The answer must repeat each line of the material exactly.
:::::
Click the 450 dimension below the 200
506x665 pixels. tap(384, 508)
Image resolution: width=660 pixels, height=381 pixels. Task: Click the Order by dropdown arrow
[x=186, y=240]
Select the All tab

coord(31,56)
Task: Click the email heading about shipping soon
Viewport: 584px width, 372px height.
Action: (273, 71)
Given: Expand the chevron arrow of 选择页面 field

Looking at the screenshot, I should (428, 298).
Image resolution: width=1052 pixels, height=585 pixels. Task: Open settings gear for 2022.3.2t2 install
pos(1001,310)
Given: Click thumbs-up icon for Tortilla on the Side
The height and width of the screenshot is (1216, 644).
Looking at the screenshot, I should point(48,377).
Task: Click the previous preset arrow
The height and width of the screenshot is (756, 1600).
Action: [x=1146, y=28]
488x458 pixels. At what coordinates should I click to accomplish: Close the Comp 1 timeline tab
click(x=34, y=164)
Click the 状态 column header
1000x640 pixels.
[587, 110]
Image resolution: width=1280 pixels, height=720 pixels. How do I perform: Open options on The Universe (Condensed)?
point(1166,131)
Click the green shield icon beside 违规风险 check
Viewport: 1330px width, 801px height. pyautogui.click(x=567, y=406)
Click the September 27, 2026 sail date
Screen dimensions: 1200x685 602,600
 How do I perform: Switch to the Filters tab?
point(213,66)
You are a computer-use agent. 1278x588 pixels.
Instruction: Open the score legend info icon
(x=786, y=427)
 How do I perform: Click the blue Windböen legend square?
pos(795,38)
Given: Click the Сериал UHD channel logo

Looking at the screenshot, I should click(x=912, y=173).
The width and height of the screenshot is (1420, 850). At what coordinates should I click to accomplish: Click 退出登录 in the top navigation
:::::
■ **Answer box**:
Click the 450 dimension below the 200
506x665 pixels. tap(384, 508)
Image resolution: width=660 pixels, height=381 pixels. Task: Click the Order by dropdown arrow
[x=186, y=240]
Select the All tab

coord(31,56)
Task: Click the email heading about shipping soon
Viewport: 584px width, 372px height.
Action: (273, 71)
Given: Expand the chevron arrow of 选择页面 field

Looking at the screenshot, I should (428, 298).
Image resolution: width=1052 pixels, height=585 pixels. Task: Open settings gear for 2022.3.2t2 install
pos(1001,310)
Given: Click thumbs-up icon for Tortilla on the Side
The height and width of the screenshot is (1216, 644).
Looking at the screenshot, I should point(48,377).
Task: Click the previous preset arrow
The height and width of the screenshot is (756, 1600).
Action: [x=1146, y=28]
488x458 pixels. At what coordinates should I click to accomplish: Close the Comp 1 timeline tab
click(x=34, y=164)
Click the 状态 column header
1000x640 pixels.
[587, 110]
Image resolution: width=1280 pixels, height=720 pixels. How do I perform: Open options on The Universe (Condensed)?
point(1166,131)
Click the green shield icon beside 违规风险 check
Viewport: 1330px width, 801px height. pyautogui.click(x=567, y=406)
Click the September 27, 2026 sail date
Screen dimensions: 1200x685 602,600
 How do I perform: Switch to the Filters tab?
point(213,66)
You are a computer-use agent. 1278x588 pixels.
Instruction: Open the score legend info icon
(x=786, y=427)
 How do I perform: Click the blue Windböen legend square?
pos(795,38)
Given: Click the Сериал UHD channel logo

Looking at the screenshot, I should click(x=912, y=173).
The width and height of the screenshot is (1420, 850). At what coordinates should I click to accomplish: Click 退出登录 in the top navigation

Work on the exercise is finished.